Смысл беспомощности не в лишении многих возможностей и соответствующих сетованиях на свою плачевную ситуацию. Смысл в переходе от прежних возможностей, ставших невозможными, к новым.

Беспомощность во многом — не означает беспомощность во всём. И очень важное дело — бороться за эту разницу между «во многом» и «во всём». В этой борьбе можно обнаружить свои особые возможности, новые для тебя и говорящие о чём-то глубинном.

Почитайте книги Ника Вуйчича — человека без рук и ног, живущего интереснейшей жизнью… Прочтите «Скафандр и бабочка» Жана-Доминика Боби, у которого после аварии действовал только один глаз из всех членов тела, но он сумел стать автором этой удивительной книги: самого значительного своего достижения…

Будучи беспомощным, можно сосредотачиваться на том, чего ты лишён — или, напротив, на том, на что ты можешь быть способен. Если говорить о возрастном восхождении, здесь мы встречаемся с очередным различием между старостью и старшестью.

Существуют также и вспомогательные обстоятельства, смягчающие возрастную беспомощность. Например, спутником реальной беспомощности становится определённая примирённость с тем, что невозможно быть настолько активным, как это происходило раньше, как хотелось бы и сейчас. Кроме того, меняется внутреннее восприятие происходящего. Психические механизмы, не очень зависящие от нас, берут на себя роль амортизаторов, примиряя человека с вынужденным изменением обстоятельств.
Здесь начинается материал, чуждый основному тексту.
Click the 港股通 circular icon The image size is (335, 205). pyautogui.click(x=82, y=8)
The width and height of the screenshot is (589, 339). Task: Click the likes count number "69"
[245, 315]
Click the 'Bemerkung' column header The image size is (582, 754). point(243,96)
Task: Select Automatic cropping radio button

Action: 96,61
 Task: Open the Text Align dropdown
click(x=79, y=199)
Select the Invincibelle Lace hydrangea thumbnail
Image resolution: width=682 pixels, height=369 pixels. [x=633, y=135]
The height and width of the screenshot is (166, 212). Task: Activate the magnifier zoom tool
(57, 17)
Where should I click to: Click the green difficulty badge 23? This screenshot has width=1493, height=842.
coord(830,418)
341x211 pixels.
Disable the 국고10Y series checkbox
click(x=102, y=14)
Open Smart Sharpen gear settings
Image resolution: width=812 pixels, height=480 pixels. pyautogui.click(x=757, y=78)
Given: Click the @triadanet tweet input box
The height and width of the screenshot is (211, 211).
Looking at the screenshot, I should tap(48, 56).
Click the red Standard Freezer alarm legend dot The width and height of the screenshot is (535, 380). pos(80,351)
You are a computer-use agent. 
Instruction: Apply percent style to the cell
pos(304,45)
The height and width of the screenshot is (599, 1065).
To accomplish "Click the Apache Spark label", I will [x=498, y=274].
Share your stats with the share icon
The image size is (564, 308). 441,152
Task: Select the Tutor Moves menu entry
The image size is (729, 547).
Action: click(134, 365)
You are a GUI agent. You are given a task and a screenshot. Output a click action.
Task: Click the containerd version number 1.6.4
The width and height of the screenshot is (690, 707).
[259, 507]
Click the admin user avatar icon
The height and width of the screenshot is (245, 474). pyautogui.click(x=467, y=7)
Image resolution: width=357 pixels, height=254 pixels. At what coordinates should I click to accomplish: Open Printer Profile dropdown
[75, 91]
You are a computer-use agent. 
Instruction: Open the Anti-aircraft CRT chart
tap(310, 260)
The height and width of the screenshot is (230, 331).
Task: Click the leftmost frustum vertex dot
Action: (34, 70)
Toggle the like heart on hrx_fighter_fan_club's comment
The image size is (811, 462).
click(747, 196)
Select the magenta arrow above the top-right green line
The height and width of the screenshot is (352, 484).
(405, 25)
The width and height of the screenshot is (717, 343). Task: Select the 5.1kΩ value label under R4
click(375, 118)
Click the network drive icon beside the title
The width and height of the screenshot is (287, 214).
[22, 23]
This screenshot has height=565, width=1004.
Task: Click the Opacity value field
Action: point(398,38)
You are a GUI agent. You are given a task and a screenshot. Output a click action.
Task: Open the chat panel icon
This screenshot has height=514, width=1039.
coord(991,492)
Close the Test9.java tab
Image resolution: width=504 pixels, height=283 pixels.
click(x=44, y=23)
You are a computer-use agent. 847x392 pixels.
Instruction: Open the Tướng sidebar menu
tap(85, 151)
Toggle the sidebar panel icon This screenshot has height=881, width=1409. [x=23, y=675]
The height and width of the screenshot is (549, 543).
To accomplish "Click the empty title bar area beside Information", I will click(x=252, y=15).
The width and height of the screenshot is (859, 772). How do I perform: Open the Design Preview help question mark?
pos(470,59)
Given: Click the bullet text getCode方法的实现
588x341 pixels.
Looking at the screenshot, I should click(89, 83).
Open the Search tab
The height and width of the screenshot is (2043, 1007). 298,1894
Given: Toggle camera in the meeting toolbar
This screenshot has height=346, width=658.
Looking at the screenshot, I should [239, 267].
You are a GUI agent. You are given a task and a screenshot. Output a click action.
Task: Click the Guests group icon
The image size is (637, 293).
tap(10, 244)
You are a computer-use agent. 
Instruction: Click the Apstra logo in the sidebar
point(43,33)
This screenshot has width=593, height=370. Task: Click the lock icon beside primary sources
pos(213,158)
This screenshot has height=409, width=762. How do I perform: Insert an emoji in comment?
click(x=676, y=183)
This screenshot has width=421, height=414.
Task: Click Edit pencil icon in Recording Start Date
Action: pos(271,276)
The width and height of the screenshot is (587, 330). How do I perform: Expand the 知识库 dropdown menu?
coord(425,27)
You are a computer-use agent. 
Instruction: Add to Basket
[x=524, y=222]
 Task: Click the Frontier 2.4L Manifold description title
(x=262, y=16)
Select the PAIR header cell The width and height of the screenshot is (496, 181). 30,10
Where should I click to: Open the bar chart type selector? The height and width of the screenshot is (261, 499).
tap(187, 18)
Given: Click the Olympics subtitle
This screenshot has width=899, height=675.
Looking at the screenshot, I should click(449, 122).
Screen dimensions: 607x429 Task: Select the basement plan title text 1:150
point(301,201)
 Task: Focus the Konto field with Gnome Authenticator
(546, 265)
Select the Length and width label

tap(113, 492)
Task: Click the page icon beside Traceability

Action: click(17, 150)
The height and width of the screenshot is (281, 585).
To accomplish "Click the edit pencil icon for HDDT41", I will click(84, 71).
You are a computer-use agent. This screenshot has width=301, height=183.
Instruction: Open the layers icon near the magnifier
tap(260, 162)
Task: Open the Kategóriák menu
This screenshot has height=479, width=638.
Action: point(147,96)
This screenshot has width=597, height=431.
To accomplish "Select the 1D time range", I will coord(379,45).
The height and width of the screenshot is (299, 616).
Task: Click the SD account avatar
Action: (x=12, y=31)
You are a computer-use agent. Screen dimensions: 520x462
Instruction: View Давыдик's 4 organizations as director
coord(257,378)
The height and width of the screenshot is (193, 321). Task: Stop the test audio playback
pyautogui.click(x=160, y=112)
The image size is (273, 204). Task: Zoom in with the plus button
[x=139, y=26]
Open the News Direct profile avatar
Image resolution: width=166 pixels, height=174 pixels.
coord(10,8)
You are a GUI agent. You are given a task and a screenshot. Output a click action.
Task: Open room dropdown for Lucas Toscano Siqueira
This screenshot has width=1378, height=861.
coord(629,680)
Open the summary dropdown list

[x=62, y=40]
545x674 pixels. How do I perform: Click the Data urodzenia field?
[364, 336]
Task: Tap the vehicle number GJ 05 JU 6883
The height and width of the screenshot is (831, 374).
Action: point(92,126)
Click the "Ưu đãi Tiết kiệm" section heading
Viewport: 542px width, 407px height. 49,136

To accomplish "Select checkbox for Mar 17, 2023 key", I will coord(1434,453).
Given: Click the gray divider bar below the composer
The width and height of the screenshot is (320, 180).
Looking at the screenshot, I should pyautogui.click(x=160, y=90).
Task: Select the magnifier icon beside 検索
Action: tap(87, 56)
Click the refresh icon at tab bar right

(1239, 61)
Но лучше бы нашей задачей, иногда даже вопреки этим амортизаторам, оставалось постоянное нащупывание грани, отделяющей невозможное для нас в теперешнем состоянии — от всё-таки возможного. За возможное необходимо бороться, не скатываясь в горемычное отчаяние или в покорную примирённость с происходящим. И уж точно не стоит подыгрывать своей беспомощности, усиливая её страдальческой позой. Там, где старость не прочь использовать беспомощность как предлог для прекращения борьбы, старшесть воспринимает возникшие условия как суровый вызов к преодолению.

В то же время не забудем, что беспомощность — это не только внутреннее испытание для тебя, но ещё и внешнее, относящееся к другим: испытание для тех, кто способен тебе помочь. Тебе, пожалуй, даже дана привилегия — быть непритворным источником возможности заботиться о тебе. Быть тем человеком, который нуждается в помощи, — особая работа, уважительная к задаче того, кто помогает, и требующая творческого подхода.

Уважение состоит, прежде всего, в том, чтобы стремиться к предельной реализации тех возможностей, которые остались в твоём распоряжении. Или могут быть сформированы твоими усилиями. И лишь затем — с благодарностью принимать помощь.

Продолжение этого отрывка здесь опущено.